* Fragment tekstu
Zderzenie statków na Motławie. Szyper z "Czarnej Perły" oskarżony

2023-01-05 13:31 aktualizacja: 2023-01-05, 17:32
Uszkodzony turystyczny statek "Czarna Perła" po zderzeniu z pogłębiarką na Motławie Fot. PAP/Adam Warżawa
Uszkodzony turystyczny statek "Czarna Perła" po zderzeniu z pogłębiarką na Motławie Fot. PAP/Adam Warżawa
Aktem oskarżenia Prokuratura Rejonowa Gdańsk-Śródmieście w Gdańsku zakończyła śledztwo w sprawie sprowadzenia katastrofy w ruchu wodnym. W lipcu 2021 r. galeon "Czarna Perła" zderzył się pogłębiarką na wysokości Polskiego Haka przy ujściu Motławy do Martwej Wisły.

Rzeczniczka prasowa Prokuratury Okręgowej w Gdańsku Grażyna Wawryniuk poinformowała PAP, że akt oskarżenia w tej sprawie został skierowany w grudniu 2022 roku do Sądu Rejonowego Gdańsk-Południe w Gdańsku.

14 lipca 2021 r. przed godz. 15. galeon pasażerki "Czarna Perła" rozpoczął rejs z Zielonego Mostu do Długiego Pobrzeża. Na jego pokładzie przebywało 112 osób. Jednostka wpłynęła na tzw. Polski Hak - przy ujściu Motławy do Martwej Wisły, kierując się do wejścia Motławy. W tym momencie znalazł się tam statek-pogłębiarka, który wypłynął z Kanału Kaszubskiego. Wykonywał manewr obrotu na Polskim  Haku. Jak ustalono, przed wpłynięciem na Polski Hak pilot pogłębiarki komunikował się ze statkiem informując o planowanym manewrze. W trakcie obrotu pogłębiarki statek "Czarna Perła" uderzył w jej lewą burtę.

* Zadania do wykonania
(1) Przepisz dokładnie z tekstu o zderzeniu statków na Motławie cały fragment od słów "2023-01-05 13:31 aktualizacja: 2023-01-05, 17:32" aż do słów "do Martwej Wisły.".
(2) Kontynuuj tekst o zderzeniu statków na Motławie od miejsca, w którym się kończy.
Dane zamieszczone dalej pochodzą z innego źródła niż tekst.

* Dane
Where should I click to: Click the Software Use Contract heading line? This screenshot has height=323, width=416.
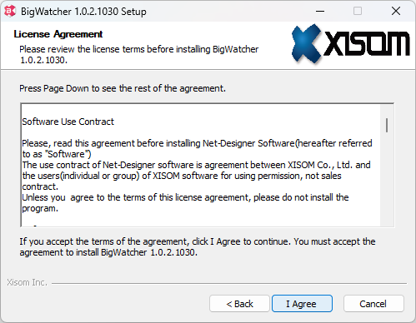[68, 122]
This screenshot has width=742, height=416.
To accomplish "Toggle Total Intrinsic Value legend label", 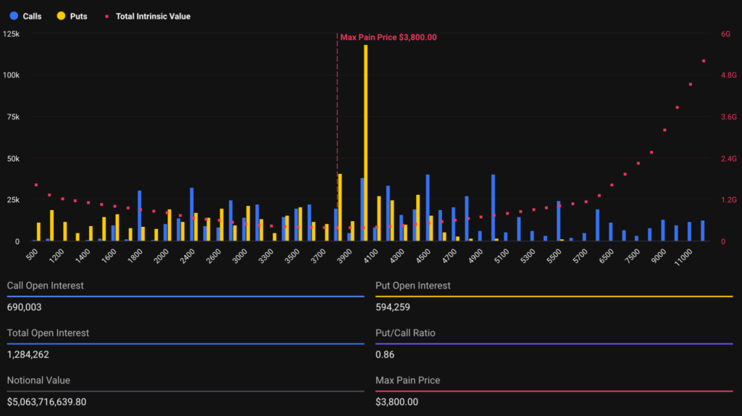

* Odpowiedzi do zadań
(1)
2023-01-05 13:31 aktualizacja: 2023-01-05, 17:32
Uszkodzony turystyczny statek "Czarna Perła" po zderzeniu z pogłębiarką na Motławie Fot. PAP/Adam Warżawa
Uszkodzony turystyczny statek "Czarna Perła" po zderzeniu z pogłębiarką na Motławie Fot. PAP/Adam Warżawa
Aktem oskarżenia Prokuratura Rejonowa Gdańsk-Śródmieście w Gdańsku zakończyła śledztwo w sprawie sprowadzenia katastrofy w ruchu wodnym. W lipcu 2021 r. galeon "Czarna Perła" zderzył się pogłębiarką na wysokości Polskiego Haka przy ujściu Motławy do Martwej Wisły.

(2)
Badania wykazały, że sternik jednostki "Czarna Perła" był pod wpływem alkoholu.

Na skutek zdarzenia czworo pasażerów statku "Czarna Perła"  doznało obrażeń. Z zebranego materiału dowodowego, w tym opinii z zakresu wypadków w ruchu morskim wynika, że bezpośrednią przyczyną zderzenia się jednostek było niewłaściwe przeprowadzenie przez sterującego "Czarną Perłą" manewru wyprzedzania pogłębiarki.

"Prokurator zarzucił sterującemu "Czarną Perłą" szyprowi będącemu po użyciu alkoholu umyślne sprowadzenie katastrofy w ruchu wodnym, w następstwie czego doszło do narażenia na bezpośrednie niebezpieczeństwo utraty  życia  i zdrowia wielu osób, a cztery zostały poszkodowane, w tym trzy doznały obrażeń ciała na czas poniżej dni 7" - przekazała prokurator Wawryniuk. Szyper nie przyznał się do zarzutów. Mężczyzna jest pod dozorem policyjnym i ma zawieszone uprawnienia w wykonywaniu zawodu szypra I klasy Żeglugi Krajowej oraz nakaz powstrzymania się od prowadzenia wszelkich pojazdów mechanicznych w ruchu wodnym. Grozi mu do 10 lat pozbawienia wolności. (PAP)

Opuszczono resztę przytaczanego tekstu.